Company executives said the company was not releasing the image description part of the technology right away to try and safeguard against any misuses or abuse.
OpenAI is backed by Microsoft, which earlier this year said it would finance the research company with $10 billion and integrate the technology into its Bing search engine, Edge browser and other products.
Microsoft announced on Tuesday that its Bing AI chatbot was using the GPT-4 technology since it was released last month.
OpenAI worked with Microsoft to develop a “supercomputer” from the ground up in Microsoft’s Azure cloud, which was used to train GPT-4 but the system still has its limitations and missteps.
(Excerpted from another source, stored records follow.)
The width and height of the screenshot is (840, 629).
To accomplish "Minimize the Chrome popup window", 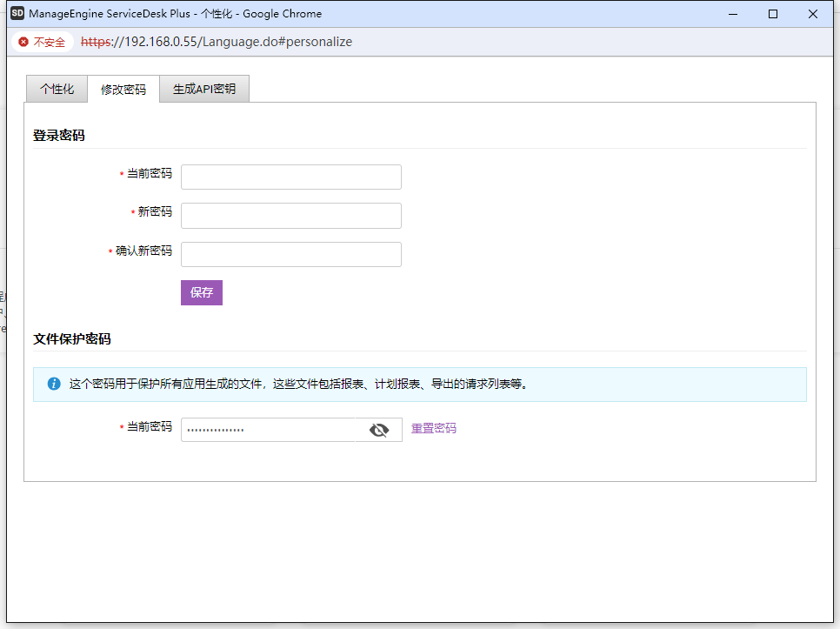I will [734, 14].
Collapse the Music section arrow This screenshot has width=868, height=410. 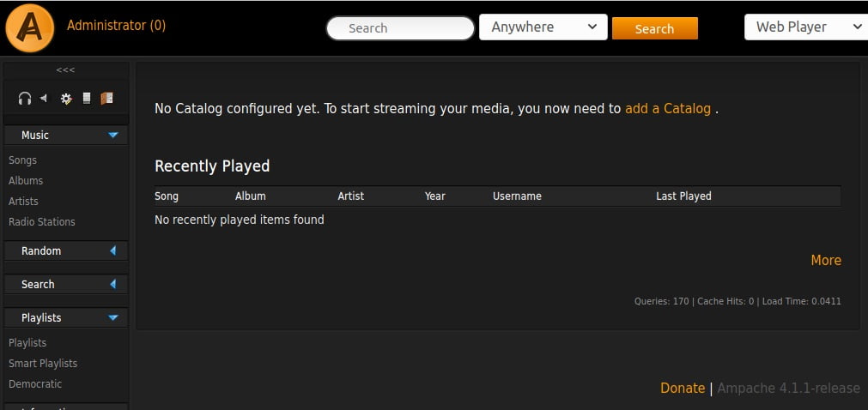click(x=113, y=135)
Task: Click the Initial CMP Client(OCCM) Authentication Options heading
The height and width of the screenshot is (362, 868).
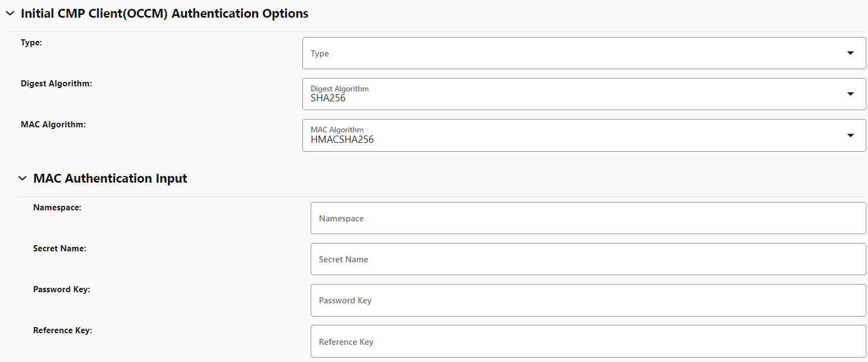Action: point(164,13)
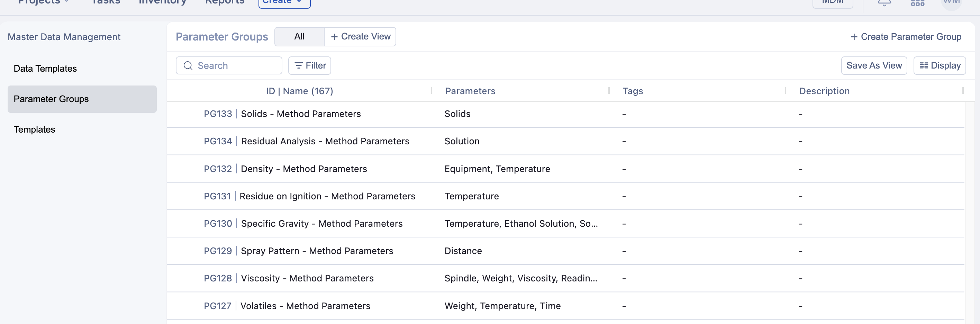Open the apps grid launcher icon
This screenshot has width=980, height=324.
pyautogui.click(x=918, y=3)
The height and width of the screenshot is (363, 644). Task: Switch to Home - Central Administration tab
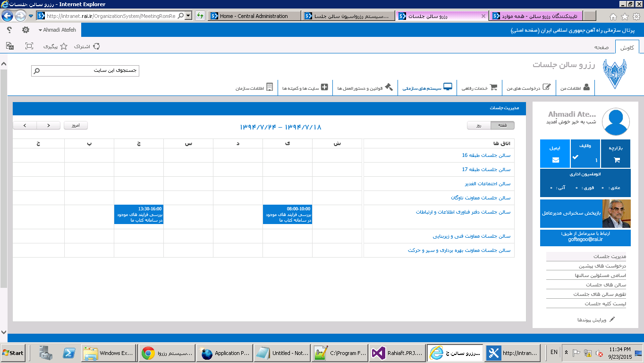click(254, 16)
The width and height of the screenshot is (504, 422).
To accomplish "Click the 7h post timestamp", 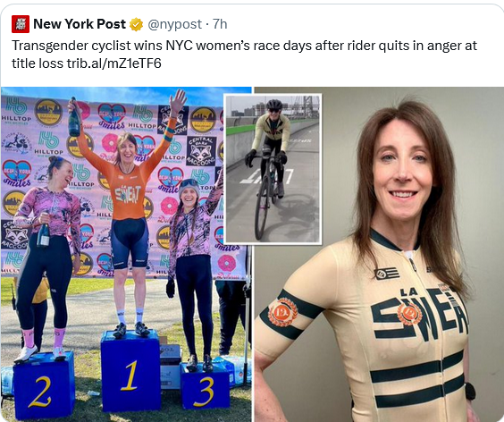I will pyautogui.click(x=220, y=24).
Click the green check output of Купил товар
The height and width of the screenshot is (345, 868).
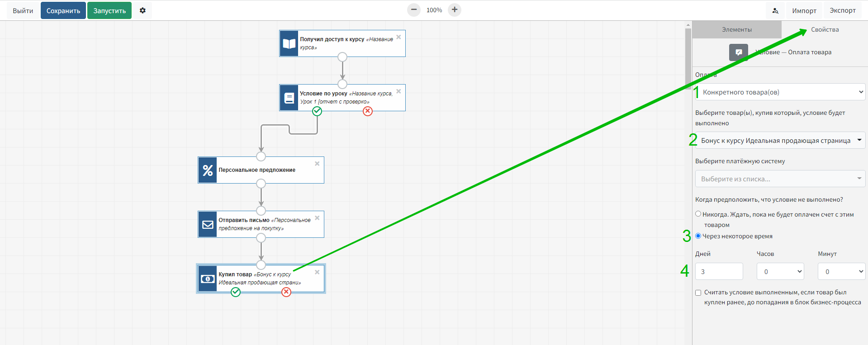pos(236,292)
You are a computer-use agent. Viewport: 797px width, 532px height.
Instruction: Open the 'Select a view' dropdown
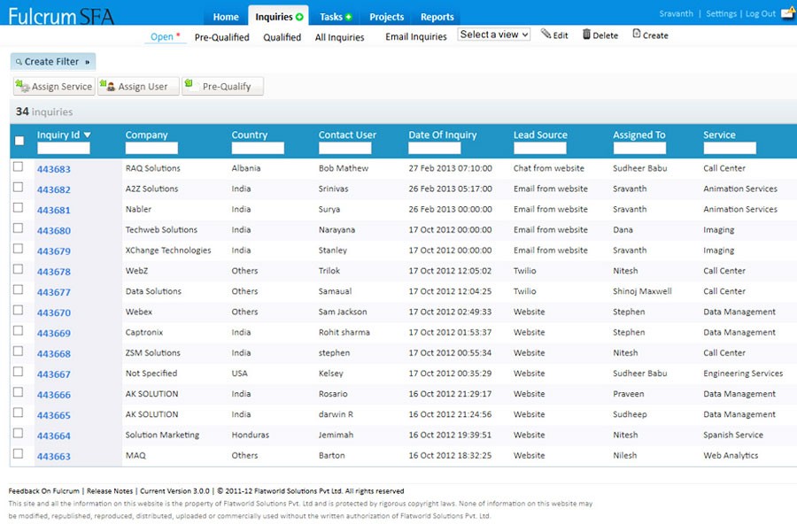point(493,35)
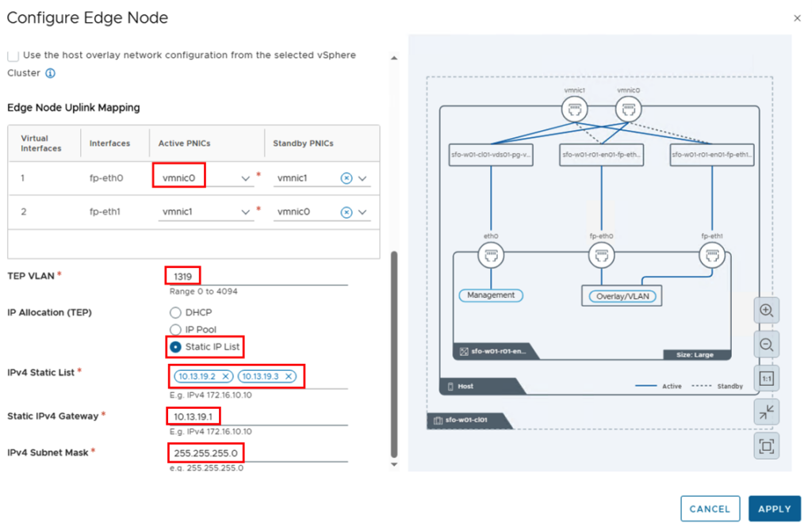Select the Static IP List option
This screenshot has width=812, height=531.
pos(176,347)
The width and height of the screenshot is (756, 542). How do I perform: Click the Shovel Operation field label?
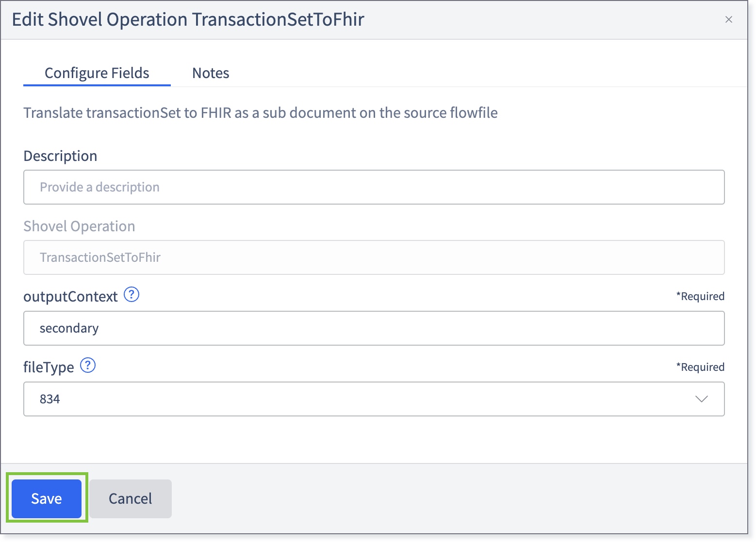tap(79, 226)
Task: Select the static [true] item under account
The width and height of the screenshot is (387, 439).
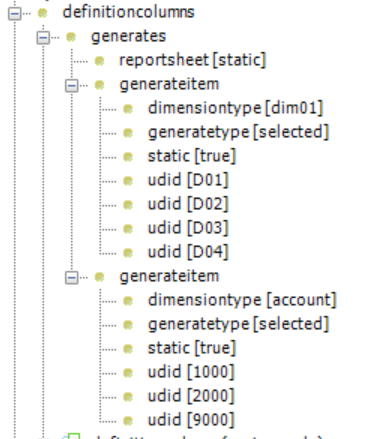Action: [192, 348]
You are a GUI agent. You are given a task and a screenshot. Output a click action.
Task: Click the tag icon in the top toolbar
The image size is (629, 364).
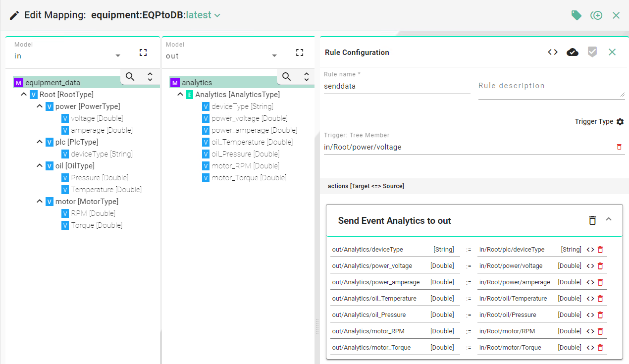[576, 15]
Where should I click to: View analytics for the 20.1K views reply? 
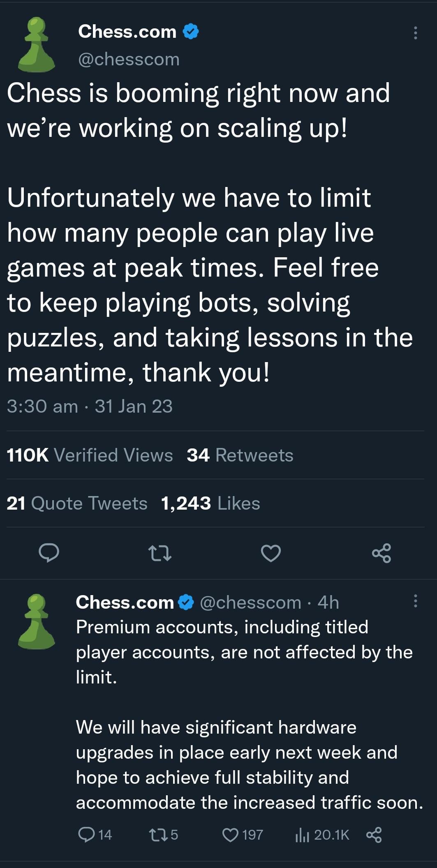coord(301,835)
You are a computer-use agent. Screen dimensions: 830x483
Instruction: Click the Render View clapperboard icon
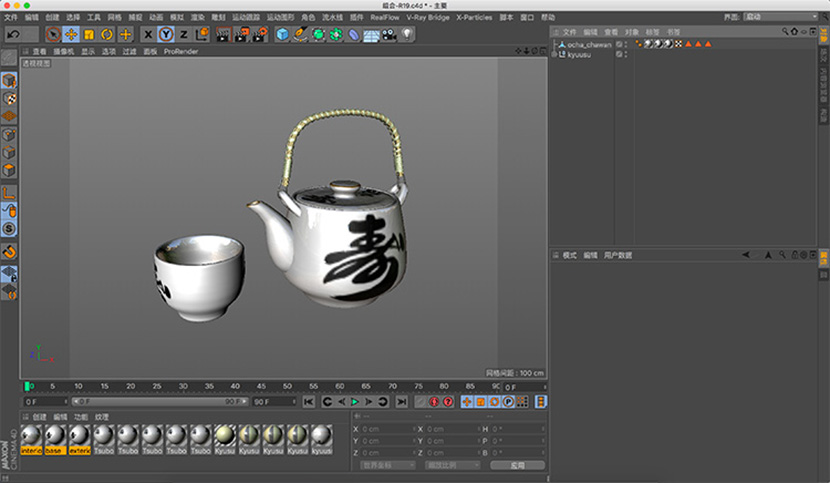[221, 35]
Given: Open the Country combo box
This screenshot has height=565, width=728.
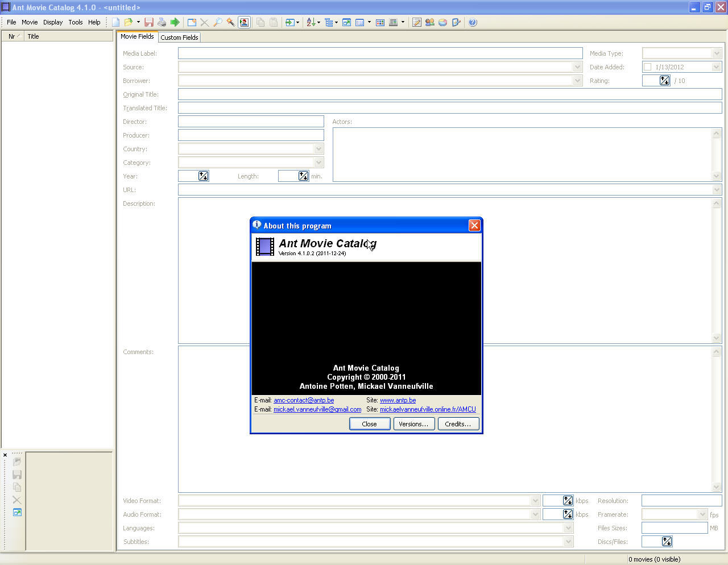Looking at the screenshot, I should click(x=319, y=149).
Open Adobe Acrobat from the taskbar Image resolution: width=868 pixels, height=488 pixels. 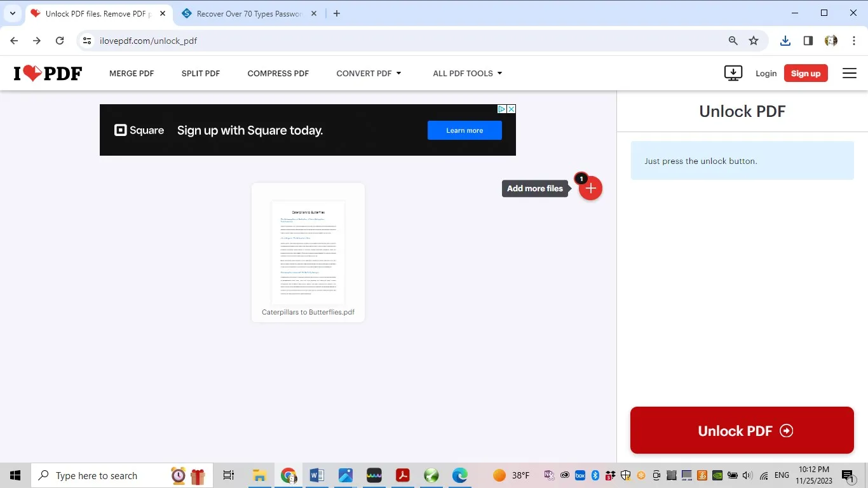402,475
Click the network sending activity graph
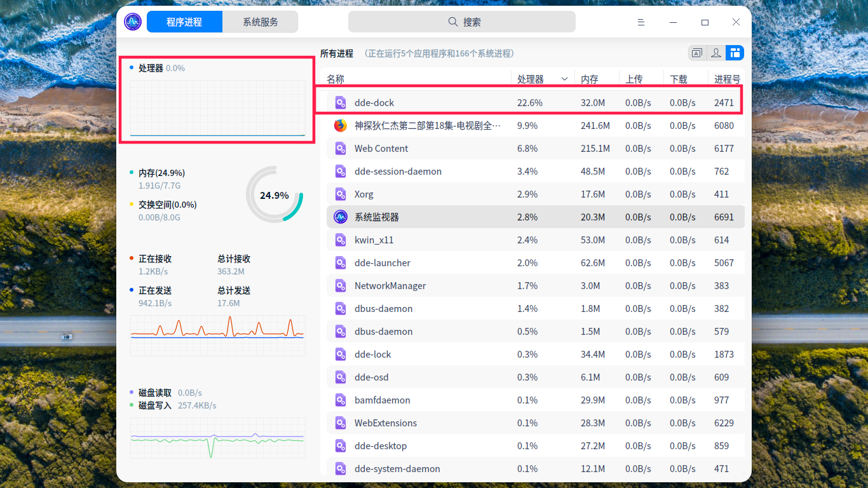Image resolution: width=868 pixels, height=488 pixels. point(217,336)
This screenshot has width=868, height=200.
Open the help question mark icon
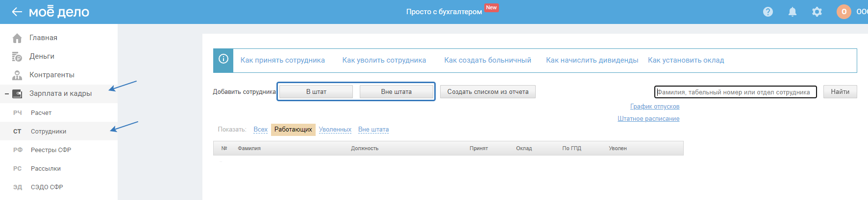pos(768,12)
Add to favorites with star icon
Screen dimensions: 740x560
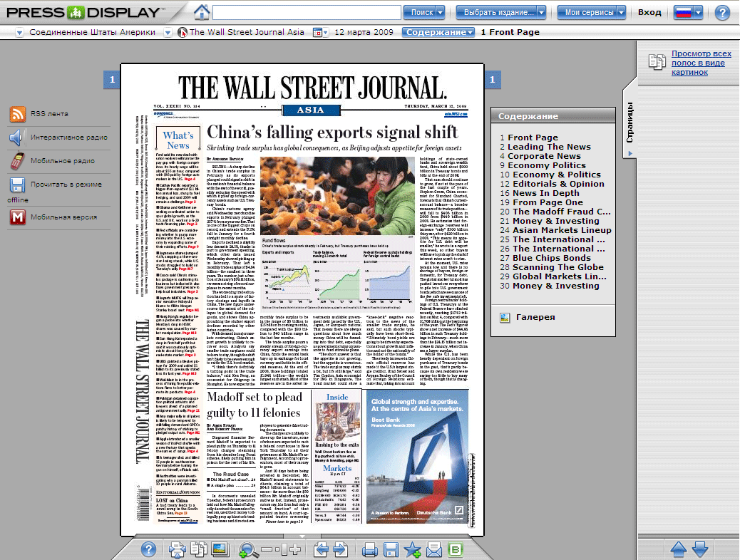(412, 549)
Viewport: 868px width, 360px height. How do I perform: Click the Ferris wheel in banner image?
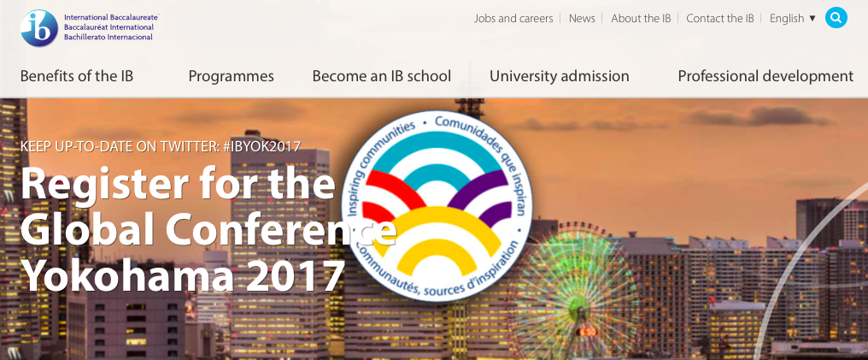[x=576, y=292]
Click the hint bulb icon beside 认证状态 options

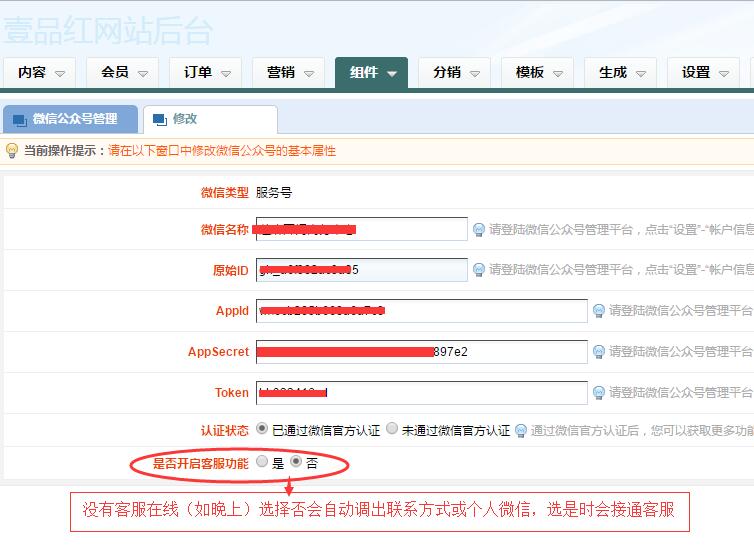(x=520, y=431)
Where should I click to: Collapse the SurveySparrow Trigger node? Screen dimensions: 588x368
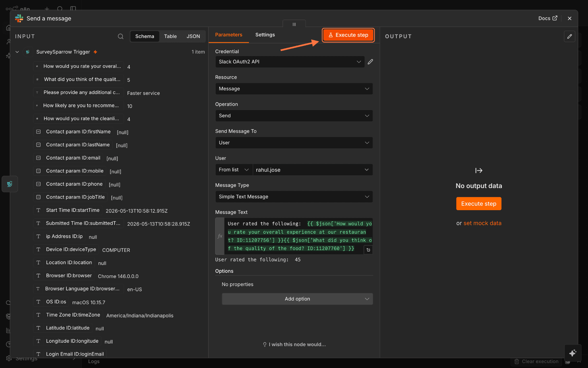[x=17, y=52]

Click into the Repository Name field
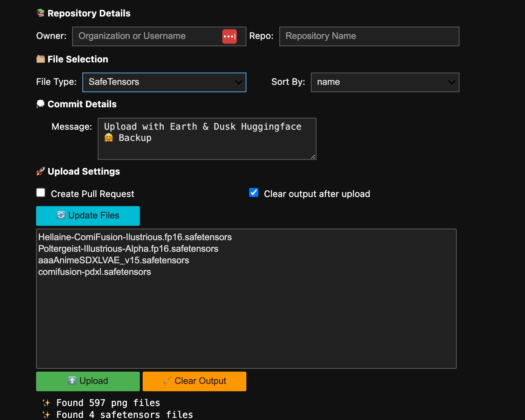(x=369, y=36)
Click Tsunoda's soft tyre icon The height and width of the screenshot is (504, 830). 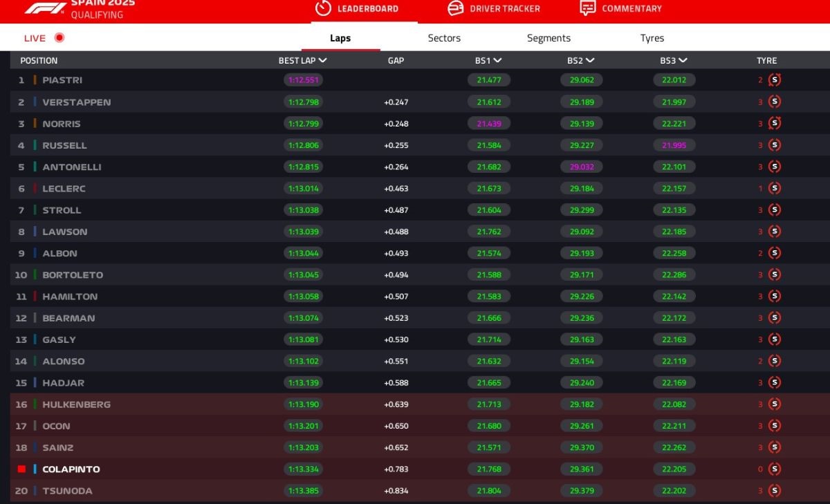pyautogui.click(x=775, y=491)
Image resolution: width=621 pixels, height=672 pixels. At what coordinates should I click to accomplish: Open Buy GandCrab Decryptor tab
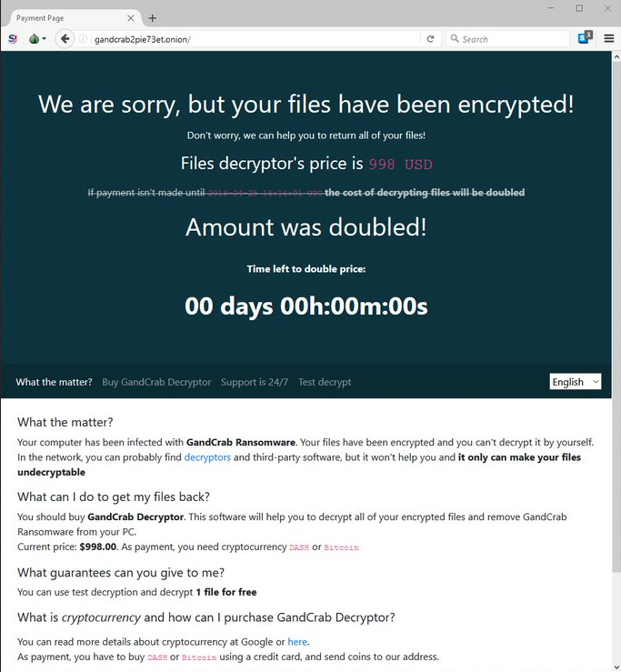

“GPT-4 generally lacks knowledge of events that have occurred after the vast majority of its data cuts off (September 2021), and does not learn from its experience,” OpenAI said.
“It can sometimes make simple reasoning errors which do not seem to comport with competence across so many domains or be overly gullible in accepting obvious false statements from a user. And sometimes it can fail at hard problems the same way humans do, such as introducing security vulnerabilities into code it produces,” the company added.
OpenAI said it was looking forward to GPT-4 becoming a valuable tool in improving people’s lives by powering many applications, acknowledging that there was still a lot of work to do, while it was looking forward to improving this model through the collective efforts of the community building on top of, exploring and contributing to the model.
Google, Amazon, Baidu and Meta have all jumped on the AI bandwagon, each working on their own chatbot and AI technology.